This would have been inconceivable for earlier generations. And not just the 1970s generation, who read texts like Paul Erhlich’s The Population Bomb.
They also read Chariots of the Gods - a slightly more believable work.
In 1911 the Australian statistician Sir George Knibbs warned: “The limits of human expansion are much nearer than popular opinion imagines. The exhaustion of sources of energy is perilously near.”
Turned out he was wrong.
At the time, influential experts the world over were listening to Knibbs. His warnings circulated through the US and Britain, and from India to France. He was the Al Gore of an earlier generation.
As we’ve already noted.
His message found a ready audience: population growth was cast, not just by him, as “the world’s greatest crisis”, “the world’s basic problem” and “the greatest disaster of all time”. (Sound anything like the climate change warnings?)

Tasks for this exercise
(a) Name every country the passage on population warnings says Knibbs's warnings circulated through.
(b) Write the next part of the passage on population warnings, picking up after its final sentence.

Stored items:
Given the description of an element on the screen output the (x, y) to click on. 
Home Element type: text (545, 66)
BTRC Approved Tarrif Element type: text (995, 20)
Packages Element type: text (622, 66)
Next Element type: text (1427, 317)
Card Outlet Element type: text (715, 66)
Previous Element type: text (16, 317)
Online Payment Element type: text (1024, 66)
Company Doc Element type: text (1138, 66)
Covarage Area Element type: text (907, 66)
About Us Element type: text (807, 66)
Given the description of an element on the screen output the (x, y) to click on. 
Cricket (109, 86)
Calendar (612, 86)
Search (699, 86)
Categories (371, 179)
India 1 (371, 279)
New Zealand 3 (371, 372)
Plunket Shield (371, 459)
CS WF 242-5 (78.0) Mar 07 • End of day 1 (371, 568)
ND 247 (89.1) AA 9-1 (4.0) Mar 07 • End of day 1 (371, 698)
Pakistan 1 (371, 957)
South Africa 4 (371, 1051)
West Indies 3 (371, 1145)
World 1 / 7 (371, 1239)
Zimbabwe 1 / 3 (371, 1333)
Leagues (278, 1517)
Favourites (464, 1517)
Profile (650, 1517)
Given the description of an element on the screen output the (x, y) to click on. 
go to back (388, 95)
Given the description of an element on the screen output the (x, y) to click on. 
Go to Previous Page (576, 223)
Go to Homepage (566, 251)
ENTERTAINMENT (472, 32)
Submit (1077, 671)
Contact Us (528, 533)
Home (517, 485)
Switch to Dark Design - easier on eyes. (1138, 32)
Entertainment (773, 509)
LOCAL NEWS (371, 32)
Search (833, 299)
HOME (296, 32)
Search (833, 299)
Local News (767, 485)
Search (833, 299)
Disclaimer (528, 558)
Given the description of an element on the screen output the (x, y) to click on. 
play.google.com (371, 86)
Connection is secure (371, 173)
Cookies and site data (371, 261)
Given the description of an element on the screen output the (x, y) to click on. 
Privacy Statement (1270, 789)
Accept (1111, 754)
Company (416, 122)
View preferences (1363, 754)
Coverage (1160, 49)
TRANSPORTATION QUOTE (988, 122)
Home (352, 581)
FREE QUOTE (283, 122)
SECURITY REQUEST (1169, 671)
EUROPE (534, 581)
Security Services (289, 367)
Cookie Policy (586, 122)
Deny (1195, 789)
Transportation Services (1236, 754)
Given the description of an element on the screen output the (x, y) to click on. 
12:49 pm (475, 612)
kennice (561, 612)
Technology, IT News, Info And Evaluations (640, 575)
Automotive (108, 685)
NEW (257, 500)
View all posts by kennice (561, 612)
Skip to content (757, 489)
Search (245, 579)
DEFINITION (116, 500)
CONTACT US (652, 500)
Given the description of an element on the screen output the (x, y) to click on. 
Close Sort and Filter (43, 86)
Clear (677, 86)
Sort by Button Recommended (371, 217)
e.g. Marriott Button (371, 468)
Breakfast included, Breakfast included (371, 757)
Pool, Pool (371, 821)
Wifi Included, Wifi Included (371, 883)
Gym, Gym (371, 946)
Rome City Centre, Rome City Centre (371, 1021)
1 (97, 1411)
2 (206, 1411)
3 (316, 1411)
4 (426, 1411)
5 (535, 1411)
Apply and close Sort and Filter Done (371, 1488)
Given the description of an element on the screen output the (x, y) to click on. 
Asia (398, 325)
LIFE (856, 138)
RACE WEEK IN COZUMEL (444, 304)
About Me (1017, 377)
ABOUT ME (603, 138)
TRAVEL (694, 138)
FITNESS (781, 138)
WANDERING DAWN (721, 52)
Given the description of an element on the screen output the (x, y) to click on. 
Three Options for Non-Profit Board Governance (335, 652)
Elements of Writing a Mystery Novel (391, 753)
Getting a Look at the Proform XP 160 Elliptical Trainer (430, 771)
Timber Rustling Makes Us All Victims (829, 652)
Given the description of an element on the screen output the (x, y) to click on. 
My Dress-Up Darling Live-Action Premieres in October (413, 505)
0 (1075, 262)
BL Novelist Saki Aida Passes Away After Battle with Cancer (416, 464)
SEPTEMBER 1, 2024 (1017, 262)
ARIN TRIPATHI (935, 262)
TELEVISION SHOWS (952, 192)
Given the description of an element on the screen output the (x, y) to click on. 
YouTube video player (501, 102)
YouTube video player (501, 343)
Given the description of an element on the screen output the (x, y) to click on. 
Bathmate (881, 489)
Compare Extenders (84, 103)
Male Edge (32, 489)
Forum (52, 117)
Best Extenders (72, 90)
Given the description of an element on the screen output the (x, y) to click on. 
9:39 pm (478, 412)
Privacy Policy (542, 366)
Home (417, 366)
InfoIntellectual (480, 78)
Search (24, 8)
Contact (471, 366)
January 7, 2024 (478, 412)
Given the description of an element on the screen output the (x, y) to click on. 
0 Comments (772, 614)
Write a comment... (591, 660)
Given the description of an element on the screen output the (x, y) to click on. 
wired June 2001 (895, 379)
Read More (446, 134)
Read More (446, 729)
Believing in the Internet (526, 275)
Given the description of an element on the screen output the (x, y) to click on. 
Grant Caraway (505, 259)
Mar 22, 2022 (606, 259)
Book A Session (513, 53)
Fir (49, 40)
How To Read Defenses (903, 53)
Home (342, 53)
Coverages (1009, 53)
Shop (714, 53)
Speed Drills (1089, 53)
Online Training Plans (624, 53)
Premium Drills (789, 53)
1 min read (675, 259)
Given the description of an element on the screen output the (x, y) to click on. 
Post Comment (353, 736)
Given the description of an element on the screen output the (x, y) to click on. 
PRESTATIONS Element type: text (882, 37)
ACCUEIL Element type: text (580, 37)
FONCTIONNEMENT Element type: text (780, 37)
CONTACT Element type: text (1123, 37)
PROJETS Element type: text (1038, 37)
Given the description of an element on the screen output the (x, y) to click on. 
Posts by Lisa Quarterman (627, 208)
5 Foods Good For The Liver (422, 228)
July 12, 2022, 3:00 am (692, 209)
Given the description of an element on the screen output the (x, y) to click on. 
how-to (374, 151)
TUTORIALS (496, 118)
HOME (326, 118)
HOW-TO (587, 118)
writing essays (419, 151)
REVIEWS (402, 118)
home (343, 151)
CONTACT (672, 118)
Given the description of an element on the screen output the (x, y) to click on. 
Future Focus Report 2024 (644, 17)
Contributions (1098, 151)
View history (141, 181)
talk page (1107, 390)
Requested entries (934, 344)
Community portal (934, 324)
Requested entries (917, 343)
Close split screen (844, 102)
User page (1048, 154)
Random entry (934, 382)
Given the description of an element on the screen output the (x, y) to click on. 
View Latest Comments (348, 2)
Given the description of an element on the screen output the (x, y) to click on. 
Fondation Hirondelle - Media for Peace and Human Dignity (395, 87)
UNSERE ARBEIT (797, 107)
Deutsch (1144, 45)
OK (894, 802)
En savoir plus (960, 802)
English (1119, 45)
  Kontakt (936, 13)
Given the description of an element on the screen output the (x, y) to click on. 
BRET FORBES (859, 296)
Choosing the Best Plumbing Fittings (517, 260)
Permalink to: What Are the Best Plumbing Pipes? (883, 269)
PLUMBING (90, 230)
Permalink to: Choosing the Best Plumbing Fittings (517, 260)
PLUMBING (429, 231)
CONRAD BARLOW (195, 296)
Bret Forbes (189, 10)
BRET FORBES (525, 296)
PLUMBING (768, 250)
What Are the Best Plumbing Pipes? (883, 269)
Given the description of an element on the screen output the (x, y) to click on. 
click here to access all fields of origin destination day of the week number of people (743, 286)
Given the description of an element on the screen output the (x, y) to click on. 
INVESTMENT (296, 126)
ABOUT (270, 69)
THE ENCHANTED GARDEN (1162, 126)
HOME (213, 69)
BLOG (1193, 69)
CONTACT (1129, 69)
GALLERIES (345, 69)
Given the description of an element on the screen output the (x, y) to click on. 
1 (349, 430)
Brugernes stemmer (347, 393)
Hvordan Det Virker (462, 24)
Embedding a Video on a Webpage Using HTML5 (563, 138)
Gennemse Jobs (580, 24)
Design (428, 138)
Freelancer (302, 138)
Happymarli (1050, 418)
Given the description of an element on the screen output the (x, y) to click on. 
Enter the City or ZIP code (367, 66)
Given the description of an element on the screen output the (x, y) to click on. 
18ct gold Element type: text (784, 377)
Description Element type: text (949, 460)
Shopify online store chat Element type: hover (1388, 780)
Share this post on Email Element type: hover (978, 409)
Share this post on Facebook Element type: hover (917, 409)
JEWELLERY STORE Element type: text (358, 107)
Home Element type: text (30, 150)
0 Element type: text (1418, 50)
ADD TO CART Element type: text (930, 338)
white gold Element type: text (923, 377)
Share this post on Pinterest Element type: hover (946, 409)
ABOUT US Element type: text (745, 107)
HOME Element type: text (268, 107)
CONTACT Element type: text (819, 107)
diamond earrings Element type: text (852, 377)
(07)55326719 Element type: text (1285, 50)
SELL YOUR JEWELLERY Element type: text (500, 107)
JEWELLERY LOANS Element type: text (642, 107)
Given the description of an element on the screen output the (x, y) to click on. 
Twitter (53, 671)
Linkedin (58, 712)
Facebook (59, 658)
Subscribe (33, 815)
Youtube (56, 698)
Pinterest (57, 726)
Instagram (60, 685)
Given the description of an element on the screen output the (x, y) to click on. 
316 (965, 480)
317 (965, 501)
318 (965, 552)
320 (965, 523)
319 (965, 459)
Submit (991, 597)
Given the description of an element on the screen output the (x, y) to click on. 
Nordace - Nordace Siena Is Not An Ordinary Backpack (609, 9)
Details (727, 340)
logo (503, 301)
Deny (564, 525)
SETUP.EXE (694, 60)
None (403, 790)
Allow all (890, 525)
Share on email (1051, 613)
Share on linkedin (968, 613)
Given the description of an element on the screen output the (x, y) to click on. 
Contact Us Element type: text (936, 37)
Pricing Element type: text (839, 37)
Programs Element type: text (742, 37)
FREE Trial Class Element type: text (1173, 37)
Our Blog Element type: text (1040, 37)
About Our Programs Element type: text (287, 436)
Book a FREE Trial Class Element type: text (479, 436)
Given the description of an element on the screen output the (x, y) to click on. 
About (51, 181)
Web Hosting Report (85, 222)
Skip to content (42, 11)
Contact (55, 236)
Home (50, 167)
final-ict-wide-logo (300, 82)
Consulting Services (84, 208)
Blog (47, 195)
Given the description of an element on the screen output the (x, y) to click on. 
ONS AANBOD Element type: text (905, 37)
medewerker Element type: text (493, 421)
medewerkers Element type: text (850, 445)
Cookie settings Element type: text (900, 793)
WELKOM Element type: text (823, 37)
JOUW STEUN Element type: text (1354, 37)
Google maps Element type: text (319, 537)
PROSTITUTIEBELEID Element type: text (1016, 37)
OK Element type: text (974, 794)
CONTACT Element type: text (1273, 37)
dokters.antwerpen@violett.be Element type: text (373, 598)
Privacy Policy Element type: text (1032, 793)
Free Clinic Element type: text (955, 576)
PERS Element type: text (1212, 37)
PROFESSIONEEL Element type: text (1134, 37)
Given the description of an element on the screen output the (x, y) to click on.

Outputs in order
(a) The US, Britain, India, France

(b)
Sounds exactly like climate change warnings. Is Bashford - having cited a discredited book and a pre-Gore whose predictions proved inaccurate - building towards a warning of her own, about misguided belief in end-of-worldism? Not exactly:
When John D. Rockefeller III called together world experts to his Population Council in 1952, his team still thought of the problem as Knibbs did: catastrophic, urgent, global. “Time is running out - there will be a crisis in a few generations,” Rockefeller wrote.
Reading through the Population Council’s deliberations I’m struck by how astutely his scientists grasped reproduction and energy consumption as twin sides of the coin.
Whoa! Wait up, sister. Knibbs was convinced in 1911 that we’d soon run out of energy, due to too many people; Rockefeller felt much the same (about the “problem”) forty years later. Both wrong. Not astute. Wrong. Following an excursion into eugenics - according to Bashford, discussion of overpopulation has been curbed by the unpleasant human-reducing notions of Knibbs and Rockefeller - Bashford reaches this surprising conclusion:
Past scientists and commentators typically saw the planetary problem as necessarily about both reproduction and resources. Population and global futures are linked. In many ways, this was understood much more clearly in the past.
Given the examples Bashford herself offers, it was clearly misunderstood. She’s an historian who doesn’t learn from history.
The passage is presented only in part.